Kartenvergabe in Bayreuth Fall für die Justiz

Bayreuth/Hof (dpa) - Die umstrittene Ticketvergabe für die weltberühmten Bayreuther Festspiele ist jetzt ein Fall für die Justiz. „Es liegen zwei Strafanzeigen vor, die die Kartenvergabe rügen“, sagte der Leitende Oberstaatsanwalt der Staatsanwaltschaft Hof a.d. Saale, Gerhard Schmitt.

Aus diesem Grund habe seine Behörde Ermittlungen wegen des Verdachts der Untreue eingeleitet, bestätigte Schmitt einen Bericht der „Süddeutschen Zeitung“.

Noch richten sich die Ermittlungen gegen Unbekannt. Doch das dürfte sich schon bald ändern, auch wenn der Oberstaatsanwalt die Zielrichtung der Ermittlungen vorerst nicht konkretisieren wollte. Ohnedies sind auf dem „Grünen Hügel“ nach Ende der diesjährigen Festspiele alle Verantwortlichen erst einmal im Urlaub.

„Die Anzeigen nehmen Bezug auf einen Bericht des Bundesrechnungshofes“, erläuterte Chefermittler Schmitt. Die Behörde hatte bemängelt, dass nur rund 40 Prozent der knapp 58 000 Karten für die jährlich 30 Vorstellungen in den freien Verkauf gelangten. Die Anzeigen stammen von Privatpersonen aus Deutschland, „aber nicht aus der Region“, wie Schmitt der Nachrichtenagentur dpa sagte.

Der Bundesrechnungshof hatte im Sommer die Kartenvergabe in einem Bericht an den Haushaltsausschuss des Bundestages massiv gerügt. So gelangten bei Premieren nur 16 Prozent der Tickets in den freien Handel. Der Rest werde entweder als Freikarten oder als feste Kontingente an Sponsoren und Prominente aus Politik, Wirtschaft und Gesellschaft vergeben. Dies sei „mit den Förderzielen nicht vereinbar“, heißt es in dem Bericht der Rechnungsprüfer.

Kulturstaatsminister Bernd Neumann (CDU) erklärte daraufhin, er nehme die Kritik sehr ernst. Er schloss Korrekturen am bisherigen Verfahren nicht aus. Bund, Freistaat Bayern, Bezirk Oberfranken, die Stadt und die Gesellschaft der Freunde von Bayreuth beteiligen sich jährlich mit Millionenbeträgen am Defizit der Festspiele.

Bei den Mäzenen - sie bekommen rund ein Viertel der Karten zum regulären Preis - stieß die Kritik der Rechnungsprüfer nach Bekanntwerden hingegen auf Unverständnis.
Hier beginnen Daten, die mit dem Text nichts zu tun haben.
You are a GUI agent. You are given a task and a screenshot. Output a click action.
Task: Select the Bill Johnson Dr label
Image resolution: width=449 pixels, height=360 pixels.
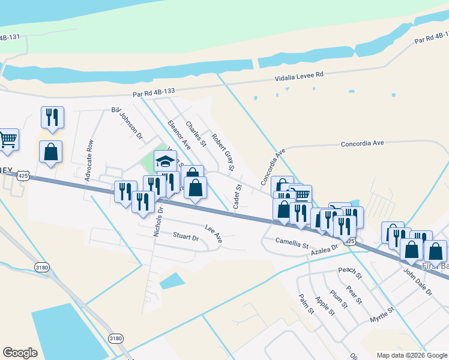click(x=127, y=124)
Freunde-Chef Georg von Waldenfels erinnerte daran, dass die Mäzene mit mehr als drei Millionen Euro pro Jahr mehr Geld für die Festspiele zur Verfügung stellten als Bund oder Land Bayern.

Rückendeckung kam vom Vorsitzenden des Verwaltungsrates der Festspiele, Toni Schmid. Der Spitzenbeamte im bayerischen Kunstministerium warnte davor, das Kartenkontingent der Mäzene zu beschneiden. „Der Bundesrechnungshof kann nicht verlangen, dass wir die Kuh schlachten, deren Milch wir brauchen.“ Auch die Festspielleitung selbst wies die Kritik zurück. Aus dem Bericht dürfe nicht geschlossen werden, dass ein Großteil der Tickets verschenkt wird, sagte ihr Sprecher Peter Emmerich. Festspielchefin Katharina Wagner kündigte dennoch eine Überprüfung an.

Zu den Ermittlungen der Staatsanwaltschaft war von den Festspielen zunächst keine Auskunft zu erhalten. Der Betrieb auf dem „Grünen Hügel“ der Richard-Wagner-Stadt hat Ferien. Die Festspiele 2012 beginnen am 25. Juli mit einer Neuinszenierung der Oper „Der fliegende Holländer“. Regie führt Jan Philipp Gloger, am Pult steht Bayreuths Hausdirigent Christian Thielemann.